- [Directions for this task]:
Each line of the data should be repeated precisely.

★ ★ ★ ★ ★

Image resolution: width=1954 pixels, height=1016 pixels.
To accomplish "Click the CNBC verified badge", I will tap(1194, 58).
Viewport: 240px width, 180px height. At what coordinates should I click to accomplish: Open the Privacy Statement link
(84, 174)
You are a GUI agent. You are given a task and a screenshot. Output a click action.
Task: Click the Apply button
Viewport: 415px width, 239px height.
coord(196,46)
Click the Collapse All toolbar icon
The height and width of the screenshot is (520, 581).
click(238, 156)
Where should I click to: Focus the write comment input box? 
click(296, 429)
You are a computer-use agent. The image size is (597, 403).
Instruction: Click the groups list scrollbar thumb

★ ★ ★ ★ ★

- [Output below]:
Image resolution: width=1954 pixels, height=1016 pixels.
To accomplish "Click the CNBC verified badge", I will tap(1194, 58).
Viewport: 240px width, 180px height. At what coordinates should I click to accomplish: Open the Privacy Statement link
(84, 174)
You are a GUI agent. You are given a task and a screenshot. Output a click action.
Task: Click the Apply button
Viewport: 415px width, 239px height.
coord(196,46)
Click the Collapse All toolbar icon
The height and width of the screenshot is (520, 581).
click(238, 156)
Where should I click to: Focus the write comment input box? 
click(296, 429)
You are a computer-use agent. The image size is (597, 403).
Instruction: Click the groups list scrollbar thumb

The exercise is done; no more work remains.